/---

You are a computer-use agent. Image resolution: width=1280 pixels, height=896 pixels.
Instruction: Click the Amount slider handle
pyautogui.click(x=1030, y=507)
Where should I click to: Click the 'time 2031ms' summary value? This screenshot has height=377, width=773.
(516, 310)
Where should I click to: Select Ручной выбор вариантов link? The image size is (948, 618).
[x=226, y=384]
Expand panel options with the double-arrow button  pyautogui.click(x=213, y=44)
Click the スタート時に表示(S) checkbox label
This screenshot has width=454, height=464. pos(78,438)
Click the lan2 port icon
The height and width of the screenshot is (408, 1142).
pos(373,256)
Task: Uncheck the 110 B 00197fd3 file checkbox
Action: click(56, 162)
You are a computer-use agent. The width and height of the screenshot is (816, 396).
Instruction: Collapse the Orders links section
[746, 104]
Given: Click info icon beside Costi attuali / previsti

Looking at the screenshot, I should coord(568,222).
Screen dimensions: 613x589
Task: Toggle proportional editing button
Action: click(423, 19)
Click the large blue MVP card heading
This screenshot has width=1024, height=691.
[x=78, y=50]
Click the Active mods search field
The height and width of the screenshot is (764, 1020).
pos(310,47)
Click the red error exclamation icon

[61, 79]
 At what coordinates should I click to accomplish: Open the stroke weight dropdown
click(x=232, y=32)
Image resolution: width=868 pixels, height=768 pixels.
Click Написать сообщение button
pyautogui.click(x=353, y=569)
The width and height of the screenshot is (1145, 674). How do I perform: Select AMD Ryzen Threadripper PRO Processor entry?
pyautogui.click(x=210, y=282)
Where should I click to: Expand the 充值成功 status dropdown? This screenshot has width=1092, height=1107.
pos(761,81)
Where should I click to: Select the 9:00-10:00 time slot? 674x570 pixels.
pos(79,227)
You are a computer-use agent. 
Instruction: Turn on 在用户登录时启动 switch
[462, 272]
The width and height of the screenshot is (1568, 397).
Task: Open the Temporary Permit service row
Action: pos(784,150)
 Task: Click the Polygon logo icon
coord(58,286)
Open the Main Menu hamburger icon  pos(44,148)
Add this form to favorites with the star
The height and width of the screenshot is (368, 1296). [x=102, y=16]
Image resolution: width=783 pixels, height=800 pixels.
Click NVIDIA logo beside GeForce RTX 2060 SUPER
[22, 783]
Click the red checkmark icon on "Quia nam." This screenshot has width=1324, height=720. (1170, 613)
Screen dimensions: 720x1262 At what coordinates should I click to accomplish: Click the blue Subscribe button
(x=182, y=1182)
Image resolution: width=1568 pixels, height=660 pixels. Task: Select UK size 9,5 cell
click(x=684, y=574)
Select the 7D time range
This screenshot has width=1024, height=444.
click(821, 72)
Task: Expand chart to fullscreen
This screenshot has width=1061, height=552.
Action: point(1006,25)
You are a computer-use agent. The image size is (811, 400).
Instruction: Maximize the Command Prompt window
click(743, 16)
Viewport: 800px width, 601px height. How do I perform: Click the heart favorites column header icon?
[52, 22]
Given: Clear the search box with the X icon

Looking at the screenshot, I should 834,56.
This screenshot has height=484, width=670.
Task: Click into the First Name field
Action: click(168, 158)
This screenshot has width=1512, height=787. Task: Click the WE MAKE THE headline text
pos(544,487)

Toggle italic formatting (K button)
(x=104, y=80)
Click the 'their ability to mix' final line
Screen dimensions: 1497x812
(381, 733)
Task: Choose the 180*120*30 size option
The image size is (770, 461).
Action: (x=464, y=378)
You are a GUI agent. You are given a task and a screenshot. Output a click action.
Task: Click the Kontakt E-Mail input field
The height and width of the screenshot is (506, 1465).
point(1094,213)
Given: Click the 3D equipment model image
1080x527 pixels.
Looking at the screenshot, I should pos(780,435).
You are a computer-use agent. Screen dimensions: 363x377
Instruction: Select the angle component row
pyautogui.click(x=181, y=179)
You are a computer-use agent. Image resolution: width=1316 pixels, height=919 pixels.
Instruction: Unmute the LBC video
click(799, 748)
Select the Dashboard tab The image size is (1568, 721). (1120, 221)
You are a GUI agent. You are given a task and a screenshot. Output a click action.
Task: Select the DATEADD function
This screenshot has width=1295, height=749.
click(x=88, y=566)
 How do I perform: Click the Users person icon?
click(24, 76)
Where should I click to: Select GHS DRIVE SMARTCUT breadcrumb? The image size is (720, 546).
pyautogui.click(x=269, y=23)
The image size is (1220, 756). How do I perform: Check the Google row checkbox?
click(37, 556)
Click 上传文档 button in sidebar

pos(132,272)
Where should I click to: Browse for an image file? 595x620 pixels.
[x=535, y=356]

\---

### BRIEF
All entries shown above should be printed again exactly.

### PROBLEM SOLUTION
You are a computer-use agent. Image resolution: width=1280 pixels, height=896 pixels.
Instruction: Click the Amount slider handle
pyautogui.click(x=1030, y=507)
Where should I click to: Click the 'time 2031ms' summary value? This screenshot has height=377, width=773.
(516, 310)
Where should I click to: Select Ручной выбор вариантов link? The image size is (948, 618).
[x=226, y=384]
Expand panel options with the double-arrow button  pyautogui.click(x=213, y=44)
Click the スタート時に表示(S) checkbox label
This screenshot has width=454, height=464. pos(78,438)
Click the lan2 port icon
The height and width of the screenshot is (408, 1142).
pos(373,256)
Task: Uncheck the 110 B 00197fd3 file checkbox
Action: click(56, 162)
You are a computer-use agent. The width and height of the screenshot is (816, 396).
Instruction: Collapse the Orders links section
[746, 104]
Given: Click info icon beside Costi attuali / previsti

Looking at the screenshot, I should coord(568,222).
Screen dimensions: 613x589
Task: Toggle proportional editing button
Action: click(423, 19)
Click the large blue MVP card heading
This screenshot has width=1024, height=691.
[x=78, y=50]
Click the Active mods search field
The height and width of the screenshot is (764, 1020).
pos(310,47)
Click the red error exclamation icon

[61, 79]
 At what coordinates should I click to accomplish: Open the stroke weight dropdown
click(x=232, y=32)
Image resolution: width=868 pixels, height=768 pixels.
Click Написать сообщение button
pyautogui.click(x=353, y=569)
The width and height of the screenshot is (1145, 674). How do I perform: Select AMD Ryzen Threadripper PRO Processor entry?
pyautogui.click(x=210, y=282)
Where should I click to: Expand the 充值成功 status dropdown? This screenshot has width=1092, height=1107.
pos(761,81)
Where should I click to: Select the 9:00-10:00 time slot? 674x570 pixels.
pos(79,227)
You are a computer-use agent. 
Instruction: Turn on 在用户登录时启动 switch
[462, 272]
The width and height of the screenshot is (1568, 397).
Task: Open the Temporary Permit service row
Action: pos(784,150)
 Task: Click the Polygon logo icon
coord(58,286)
Open the Main Menu hamburger icon  pos(44,148)
Add this form to favorites with the star
The height and width of the screenshot is (368, 1296). [x=102, y=16]
Image resolution: width=783 pixels, height=800 pixels.
Click NVIDIA logo beside GeForce RTX 2060 SUPER
[22, 783]
Click the red checkmark icon on "Quia nam." This screenshot has width=1324, height=720. (1170, 613)
Screen dimensions: 720x1262 At what coordinates should I click to accomplish: Click the blue Subscribe button
(x=182, y=1182)
Image resolution: width=1568 pixels, height=660 pixels. Task: Select UK size 9,5 cell
click(x=684, y=574)
Select the 7D time range
This screenshot has width=1024, height=444.
click(821, 72)
Task: Expand chart to fullscreen
This screenshot has width=1061, height=552.
Action: point(1006,25)
You are a computer-use agent. The image size is (811, 400).
Instruction: Maximize the Command Prompt window
click(743, 16)
Viewport: 800px width, 601px height. How do I perform: Click the heart favorites column header icon?
[52, 22]
Given: Clear the search box with the X icon

Looking at the screenshot, I should 834,56.
This screenshot has height=484, width=670.
Task: Click into the First Name field
Action: click(168, 158)
This screenshot has width=1512, height=787. Task: Click the WE MAKE THE headline text
pos(544,487)

Toggle italic formatting (K button)
(x=104, y=80)
Click the 'their ability to mix' final line
Screen dimensions: 1497x812
(381, 733)
Task: Choose the 180*120*30 size option
The image size is (770, 461).
Action: (x=464, y=378)
You are a GUI agent. You are given a task and a screenshot. Output a click action.
Task: Click the Kontakt E-Mail input field
The height and width of the screenshot is (506, 1465).
point(1094,213)
Given: Click the 3D equipment model image
1080x527 pixels.
Looking at the screenshot, I should pos(780,435).
You are a computer-use agent. Screen dimensions: 363x377
Instruction: Select the angle component row
pyautogui.click(x=181, y=179)
You are a computer-use agent. Image resolution: width=1316 pixels, height=919 pixels.
Instruction: Unmute the LBC video
click(799, 748)
Select the Dashboard tab The image size is (1568, 721). (1120, 221)
You are a GUI agent. You are given a task and a screenshot. Output a click action.
Task: Select the DATEADD function
This screenshot has width=1295, height=749.
click(x=88, y=566)
 How do I perform: Click the Users person icon?
click(24, 76)
Where should I click to: Select GHS DRIVE SMARTCUT breadcrumb? The image size is (720, 546).
pyautogui.click(x=269, y=23)
The image size is (1220, 756). How do I perform: Check the Google row checkbox?
click(37, 556)
Click 上传文档 button in sidebar

pos(132,272)
Where should I click to: Browse for an image file? 595x620 pixels.
[x=535, y=356]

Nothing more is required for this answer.